UK regulatory authorities have approved the first trial of a gene therapy for young children with Hunter syndrome.
The UK Medicines and Healthcare Products Regulatory Agency (MHRA), Research Ethics Committee (REC), and Health Research Authority (HRA) have all approved the clinical trial application that was submitted by The University of Manchester in August 2022.
In the combined Phase I and II clinical trial, five children under one year of age with the condition also known as mucopolysaccharidosis type II (MPS II) will be treated with autologous hematopoietic stem cell (HSC) gene therapy.

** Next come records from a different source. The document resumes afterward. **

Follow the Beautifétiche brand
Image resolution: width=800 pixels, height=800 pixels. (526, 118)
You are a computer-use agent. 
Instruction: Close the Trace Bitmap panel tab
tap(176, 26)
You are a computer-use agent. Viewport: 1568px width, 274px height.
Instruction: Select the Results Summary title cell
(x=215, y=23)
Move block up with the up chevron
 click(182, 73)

The children will continue to receive enzyme replacement therapy during treatment, but once the gene therapy begins to work, the research team say part of the trial aims to remove the need for weekly enzyme replacement therapy over the child’s lifetime, while the other aim is to safely target the brain disease suffered by these patients.

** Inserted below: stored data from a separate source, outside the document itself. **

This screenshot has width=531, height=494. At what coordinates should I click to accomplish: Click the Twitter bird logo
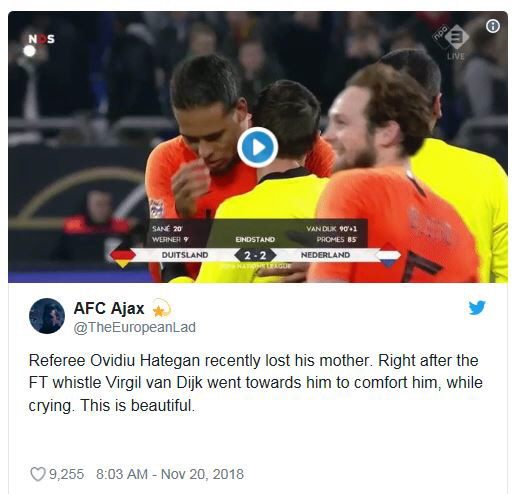[477, 307]
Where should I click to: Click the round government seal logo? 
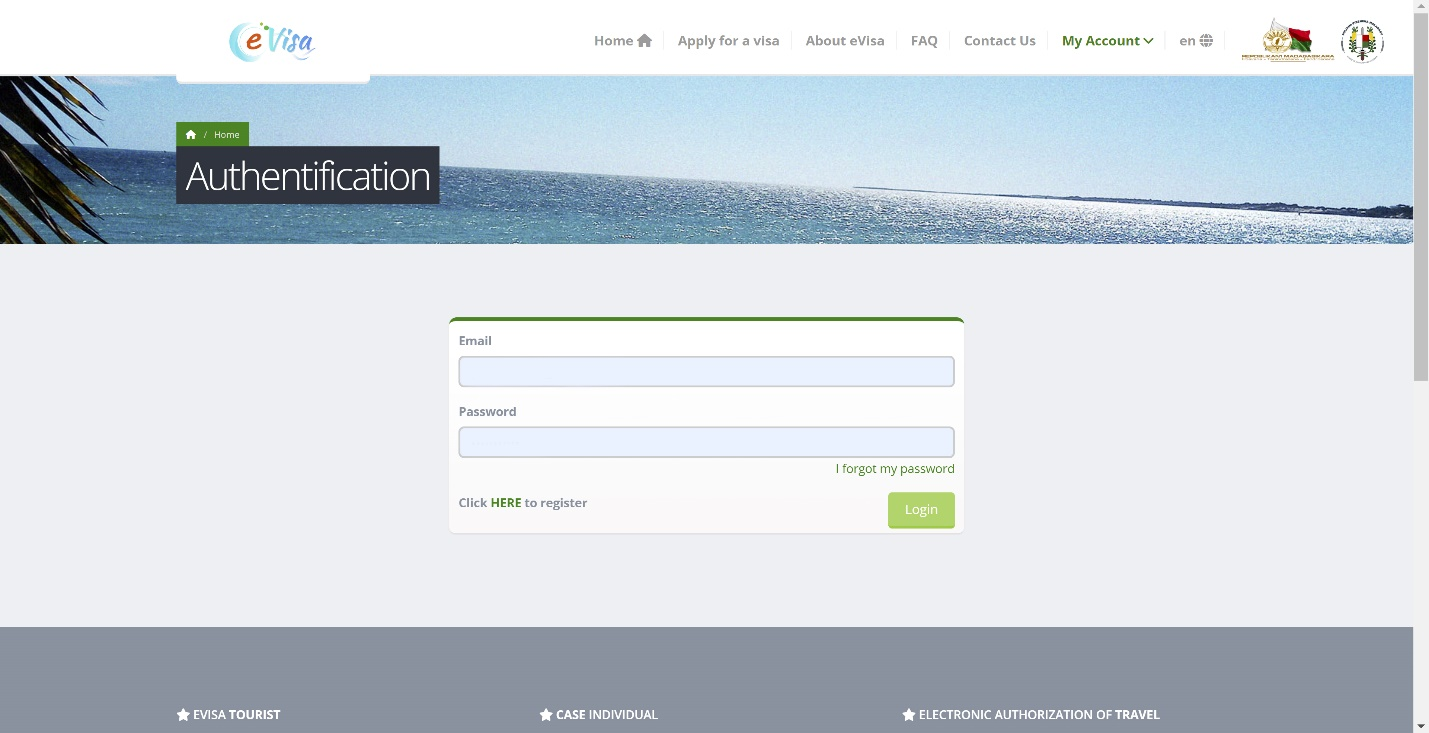(1361, 41)
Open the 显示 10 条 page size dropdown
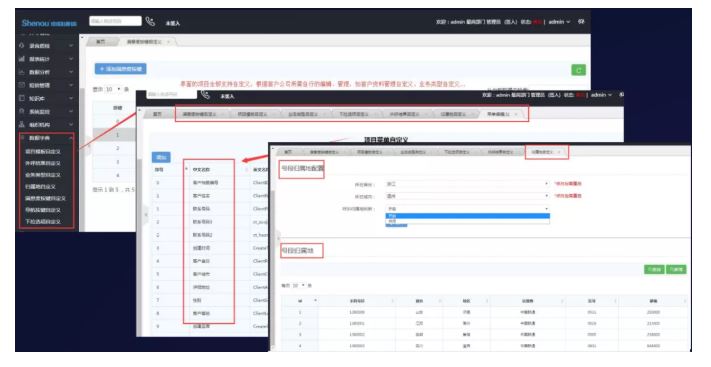The height and width of the screenshot is (367, 711). (x=113, y=89)
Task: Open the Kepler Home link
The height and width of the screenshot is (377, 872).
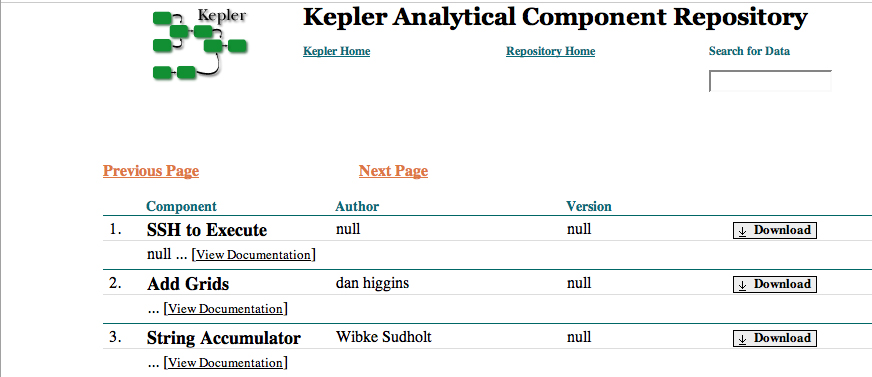Action: [x=336, y=51]
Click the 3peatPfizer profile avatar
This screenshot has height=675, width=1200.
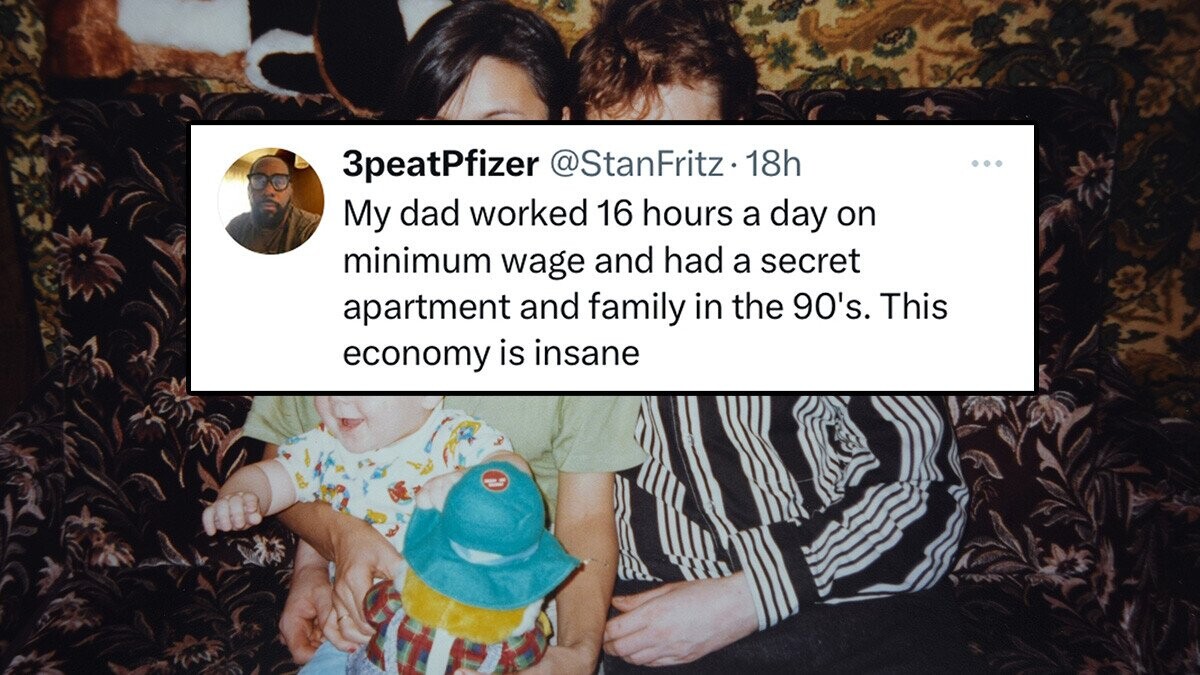click(x=271, y=201)
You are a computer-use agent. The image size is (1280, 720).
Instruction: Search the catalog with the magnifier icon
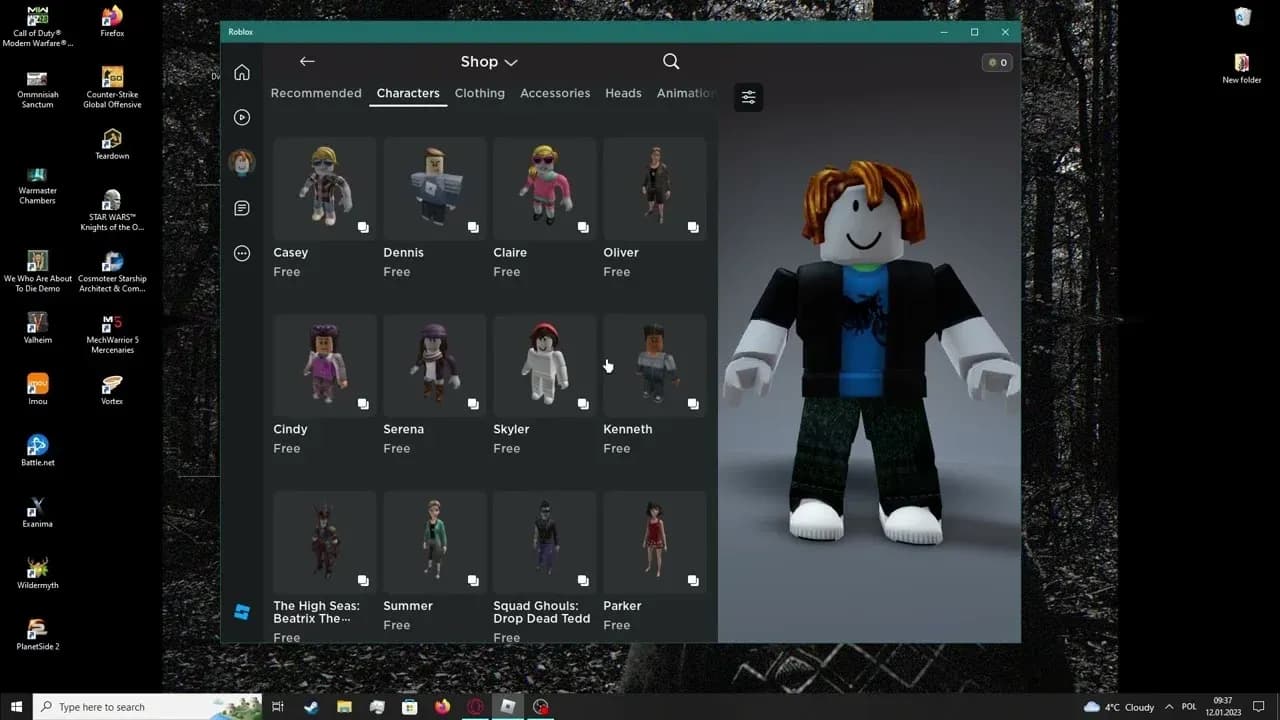pyautogui.click(x=670, y=61)
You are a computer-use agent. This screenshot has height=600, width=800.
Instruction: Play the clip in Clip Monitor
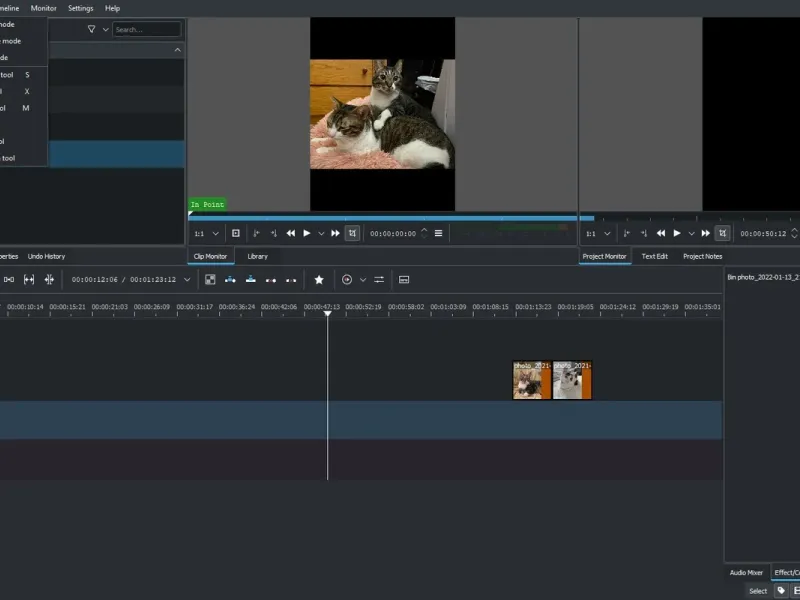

The drug was developed over eight years by Brian Bigger, Professor of Cell and Gene Therapy at The University of Manchester.
The clinical trial will be led by Professor Rob Wynn, Consultant Paediatric Haematologist at Royal Manchester Children’s Hospital (RMCH), together with Professor Simon Jones, Consultant in Paediatric Inherited Metabolic Disease at Saint Mary’s Hospital, and Professor Bigger.

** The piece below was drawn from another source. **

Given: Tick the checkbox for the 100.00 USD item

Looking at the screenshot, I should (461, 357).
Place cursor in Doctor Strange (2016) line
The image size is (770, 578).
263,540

Next generation stem cell gene therapy
Children with Hunter syndrome have a missing gene, meaning they cannot produce an important enzyme called iduronate-2-sulfatase or IDS. The gene therapy works by collecting HSCs from the patient and inserting a working copy of the gene into the HSCs using a lentiviral gene therapy vector.
The modified HSCs are then infused back into the patient to engraft in the bone marrow. Following successful engraftment of modified HSCs in the bone marrow, these cells start to produce daughter blood cells which contain the IDS gene and enzyme which are distributed throughout the body, including the brain.
Professor Bigger said: “This is a next generation stem cell gene therapy approach, which allows transit of the IDS enzyme into the brain. The newly inserted IDS gene produces an IDS enzyme that contains a proprietary ApoEII-tagged sequence, which can bind to ApoE-dependent receptors on the blood brain barrier, and move enzyme into the brain more efficiently, thus potentially normalising brain pathology.
“This should speed up delivery of enzyme to the brain, where it is most needed as we can leverage all the enzyme produced by the blood to do this rather than just relying on the engraftment of monocyte cells from the blood into the brain.”
In preclinical studies, mice with Hunter syndrome treated with the HSC gene therapy showed dramatic improvement in their condition, including normalisation of working memory problems, and skeletal features such as the cheekbone dimensions and the width of the humerus and femur bones.